PROVIDED PASSAGE
——
WSL2: cpal requires a PulseAudio bridge on WSL2. Use --from-file for all testing on WSL2 until the bridge is set up.

Model Files

Model weights are git-ignored. Fetch/convert with the built-in wforge pull subcommand:

# Friendly alias → openai/whisper-tiny.en, stored as models/tiny.en/
wforge pull tiny.en

# Quantized: INT8 compression (37 MB vs 150 MB for tiny.en)
wforge pull tiny.en --name tiny.en-int8 --quantize int8

# Raw HuggingFace id (community / fine-tuned repos)
wforge pull org/my-whisper-model

# Local fine-tuned model — a .safetensors file (or a dir with model.safetensors + tokenizer.json)
wforge pull /path/to/model.safetensors --name my-finetuned

Models land under the resolved models directory: --models-dir → $WF_MODELS_DIR → ./models/ if present → platform cache dir (~/.cache/whisperforge/models).
——
(Dataset excerpts)
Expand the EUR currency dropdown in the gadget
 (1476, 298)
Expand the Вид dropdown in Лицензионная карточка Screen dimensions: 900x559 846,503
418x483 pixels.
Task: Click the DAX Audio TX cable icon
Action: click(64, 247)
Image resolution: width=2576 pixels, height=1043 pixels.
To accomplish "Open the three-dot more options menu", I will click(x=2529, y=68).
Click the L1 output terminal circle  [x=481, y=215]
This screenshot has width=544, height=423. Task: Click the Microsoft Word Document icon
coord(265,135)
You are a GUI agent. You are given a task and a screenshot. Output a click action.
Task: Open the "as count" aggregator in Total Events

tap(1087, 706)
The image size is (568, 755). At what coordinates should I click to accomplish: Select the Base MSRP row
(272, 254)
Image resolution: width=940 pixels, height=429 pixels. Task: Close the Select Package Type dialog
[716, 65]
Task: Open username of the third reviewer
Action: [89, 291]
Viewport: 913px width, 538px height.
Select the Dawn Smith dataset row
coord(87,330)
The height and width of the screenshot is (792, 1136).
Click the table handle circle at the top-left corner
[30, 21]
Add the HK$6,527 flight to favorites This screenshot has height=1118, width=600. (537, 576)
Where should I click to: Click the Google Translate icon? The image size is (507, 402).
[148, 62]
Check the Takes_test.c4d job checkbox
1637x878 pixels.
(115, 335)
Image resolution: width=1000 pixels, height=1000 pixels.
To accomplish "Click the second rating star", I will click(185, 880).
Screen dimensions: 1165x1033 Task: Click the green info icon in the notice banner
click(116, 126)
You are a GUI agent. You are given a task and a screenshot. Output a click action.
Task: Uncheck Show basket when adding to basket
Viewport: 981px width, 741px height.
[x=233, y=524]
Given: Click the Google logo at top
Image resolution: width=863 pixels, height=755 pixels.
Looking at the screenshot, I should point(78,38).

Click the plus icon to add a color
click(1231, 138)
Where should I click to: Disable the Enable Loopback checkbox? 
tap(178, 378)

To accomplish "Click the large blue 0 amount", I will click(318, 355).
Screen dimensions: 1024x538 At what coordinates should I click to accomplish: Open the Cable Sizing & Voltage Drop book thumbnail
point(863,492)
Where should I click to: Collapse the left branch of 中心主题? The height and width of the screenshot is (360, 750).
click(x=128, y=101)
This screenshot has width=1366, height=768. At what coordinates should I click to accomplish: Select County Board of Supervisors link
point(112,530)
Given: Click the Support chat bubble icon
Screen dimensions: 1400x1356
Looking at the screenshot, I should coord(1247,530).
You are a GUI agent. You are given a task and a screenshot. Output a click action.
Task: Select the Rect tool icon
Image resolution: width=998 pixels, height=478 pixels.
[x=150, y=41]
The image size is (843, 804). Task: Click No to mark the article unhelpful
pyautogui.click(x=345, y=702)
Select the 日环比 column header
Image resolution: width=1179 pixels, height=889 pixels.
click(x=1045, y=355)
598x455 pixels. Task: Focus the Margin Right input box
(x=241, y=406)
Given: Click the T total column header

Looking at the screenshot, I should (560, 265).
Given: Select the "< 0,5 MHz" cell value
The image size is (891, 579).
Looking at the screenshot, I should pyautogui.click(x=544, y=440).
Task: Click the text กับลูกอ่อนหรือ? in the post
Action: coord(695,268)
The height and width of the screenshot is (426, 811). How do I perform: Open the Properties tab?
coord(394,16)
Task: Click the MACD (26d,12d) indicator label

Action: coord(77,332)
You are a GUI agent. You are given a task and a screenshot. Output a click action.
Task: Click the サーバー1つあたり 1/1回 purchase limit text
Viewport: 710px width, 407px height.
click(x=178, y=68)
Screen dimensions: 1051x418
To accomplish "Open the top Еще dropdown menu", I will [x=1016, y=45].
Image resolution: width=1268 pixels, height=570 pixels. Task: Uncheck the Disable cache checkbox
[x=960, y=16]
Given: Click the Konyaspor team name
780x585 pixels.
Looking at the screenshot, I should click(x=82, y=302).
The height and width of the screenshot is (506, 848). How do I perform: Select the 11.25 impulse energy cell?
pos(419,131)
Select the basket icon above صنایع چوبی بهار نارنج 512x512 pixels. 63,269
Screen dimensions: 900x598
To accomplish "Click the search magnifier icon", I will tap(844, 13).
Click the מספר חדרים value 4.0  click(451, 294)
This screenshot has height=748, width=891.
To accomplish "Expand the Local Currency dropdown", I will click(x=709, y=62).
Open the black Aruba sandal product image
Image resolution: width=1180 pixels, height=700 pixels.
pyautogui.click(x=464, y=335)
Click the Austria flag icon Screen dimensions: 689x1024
——
EXERCISE INSTRUCTIONS
- a) According to the wforge notes, how large is tiny.en after INT8 quantization, and how large is it without it?
- b) Using the wforge notes, explain why testing on WSL2 should use --from-file.
- c) Summarize the wforge notes in three sentences.

EXERCISE ANSWERS
- a) It is 37 MB with INT8 quantization and 150 MB without it.

- b) On WSL2, cpal requires a PulseAudio bridge. Until that bridge is set up, all testing on WSL2 should use --from-file.

- c) On WSL2, cpal needs a PulseAudio bridge, so testing there should use --from-file until the bridge is set up. Model weights are git-ignored and are fetched or converted with the wforge pull subcommand, which accepts a friendly alias, a raw HuggingFace id, or a local .safetensors file, with optional INT8 quantization. Models are stored in the resolved models directory, checked in order as --models-dir, $WF_MODELS_DIR, ./models/ if present, and then the platform cache directory.